Everett Troy — you are already proving to be our steady, peaceful, smiley little man! Getting to watch you grow this month has been such a special gift, and we can’t wait to see all that lies ahead in your life. We pray daily that you grow up to be faithful and steadfast in all that you do. That you will be a man of both strength and peace!

A RECAP OF THE MONTH FROM SOCIAL MEDIA:

The sweetest photo to remind us of Everett’s first day of life… and our last few hours caring for just one little babe!

We made it home yesterday with just enough time to introduce Addie to Everett, eat dinner and do Addie’s bedtime routine with her. So… this morning begins our first real day as parents of two sweet kiddos!

The last chapter — becoming parents and learning the ropes with just one baby to love — was the greatest gift of our lives. But, I have a feeling this next chapter will be even sweeter.

Our kids. The sweetest gift we’ve ever been given.

Addilyn came into our lives at the most perfect time and filled our home with unspeakable joy. She was exactly who we needed in our family first! And now that her brother, Everett, is here, we are excited and expectant to see who he becomes — what little personality the Lord saw fit to add to our home!

Our deepest prayer for them as siblings is that they would grow to learn that family is a gift. They are truly teammates and friends for life! We pray that God will give us the grace and guidance to help nurture their relationship through the years. Man, what a high calling and deep privilege we have to raise these two!

Our babies like to keep us on our toes (and pull at momma’s heart strings ) — with both babes, we’ve had to visit the pediatrician every day for their first week of life. With Addie, she was born so tiny + then lost a bit too much weight… and then struggled to nurse/gain. With this little guy, he had a tough time keeping his blood sugar levels up + now is struggling to get his jaundice levels down. Lots of sad heel pricks for him.

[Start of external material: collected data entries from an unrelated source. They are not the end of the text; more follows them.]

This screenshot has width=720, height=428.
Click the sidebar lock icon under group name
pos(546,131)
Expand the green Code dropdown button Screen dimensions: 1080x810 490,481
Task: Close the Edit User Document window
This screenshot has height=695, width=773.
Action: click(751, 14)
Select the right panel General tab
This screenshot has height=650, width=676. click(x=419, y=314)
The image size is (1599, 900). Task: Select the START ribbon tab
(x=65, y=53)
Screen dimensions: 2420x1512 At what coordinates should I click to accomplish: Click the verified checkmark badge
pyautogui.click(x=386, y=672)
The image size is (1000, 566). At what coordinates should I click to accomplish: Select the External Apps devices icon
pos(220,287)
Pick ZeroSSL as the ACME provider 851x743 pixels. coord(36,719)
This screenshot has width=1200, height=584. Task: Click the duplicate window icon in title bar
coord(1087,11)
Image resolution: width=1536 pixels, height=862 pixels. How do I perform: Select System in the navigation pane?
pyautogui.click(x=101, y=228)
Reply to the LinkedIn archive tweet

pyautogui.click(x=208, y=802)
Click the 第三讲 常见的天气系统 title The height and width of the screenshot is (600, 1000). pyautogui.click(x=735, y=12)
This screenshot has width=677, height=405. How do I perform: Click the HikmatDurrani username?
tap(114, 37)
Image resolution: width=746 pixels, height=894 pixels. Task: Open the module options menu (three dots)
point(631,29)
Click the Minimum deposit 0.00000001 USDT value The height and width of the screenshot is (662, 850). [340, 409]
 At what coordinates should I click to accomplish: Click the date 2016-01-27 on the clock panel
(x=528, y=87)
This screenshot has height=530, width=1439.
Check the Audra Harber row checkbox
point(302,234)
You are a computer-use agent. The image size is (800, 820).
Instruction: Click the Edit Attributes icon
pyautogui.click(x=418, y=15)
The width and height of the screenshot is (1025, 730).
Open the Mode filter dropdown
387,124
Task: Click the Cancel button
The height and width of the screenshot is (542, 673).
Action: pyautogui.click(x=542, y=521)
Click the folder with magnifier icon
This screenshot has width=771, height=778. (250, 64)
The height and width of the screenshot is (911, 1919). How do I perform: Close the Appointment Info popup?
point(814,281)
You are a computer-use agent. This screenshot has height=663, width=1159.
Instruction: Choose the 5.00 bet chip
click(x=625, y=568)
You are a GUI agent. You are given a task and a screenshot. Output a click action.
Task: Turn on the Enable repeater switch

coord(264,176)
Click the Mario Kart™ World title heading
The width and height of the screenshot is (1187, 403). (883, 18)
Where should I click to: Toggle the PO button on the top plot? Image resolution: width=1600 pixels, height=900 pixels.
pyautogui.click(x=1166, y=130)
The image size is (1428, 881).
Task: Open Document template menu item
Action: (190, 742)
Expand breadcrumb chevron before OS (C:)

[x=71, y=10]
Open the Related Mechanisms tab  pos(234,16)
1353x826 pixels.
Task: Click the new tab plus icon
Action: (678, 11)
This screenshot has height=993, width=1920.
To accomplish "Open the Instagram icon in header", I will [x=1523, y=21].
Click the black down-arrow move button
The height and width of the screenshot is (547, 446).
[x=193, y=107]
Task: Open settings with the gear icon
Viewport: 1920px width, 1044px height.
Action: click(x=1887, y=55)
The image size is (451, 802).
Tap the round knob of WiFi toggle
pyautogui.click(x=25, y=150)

Newborn life is a wild ride. Parenthood in general is a wild ride.

But, after getting through all the tough parts with Addie, we know it will all pass. It feels overwhelming and never-ending as we walk through it, but as a result, we’re learning that we can’t rely on ourselves. Truly, all we have to do is rely on God. (2 Corin. 1:8-10)

This journey is allowed to be BOTH challenging AND sweet at the same time. And we’ve seen that the tough parts are what have grown our hearts as parents AND our understanding of God’s love and grace more than anything else. (Eph. 3:16-19)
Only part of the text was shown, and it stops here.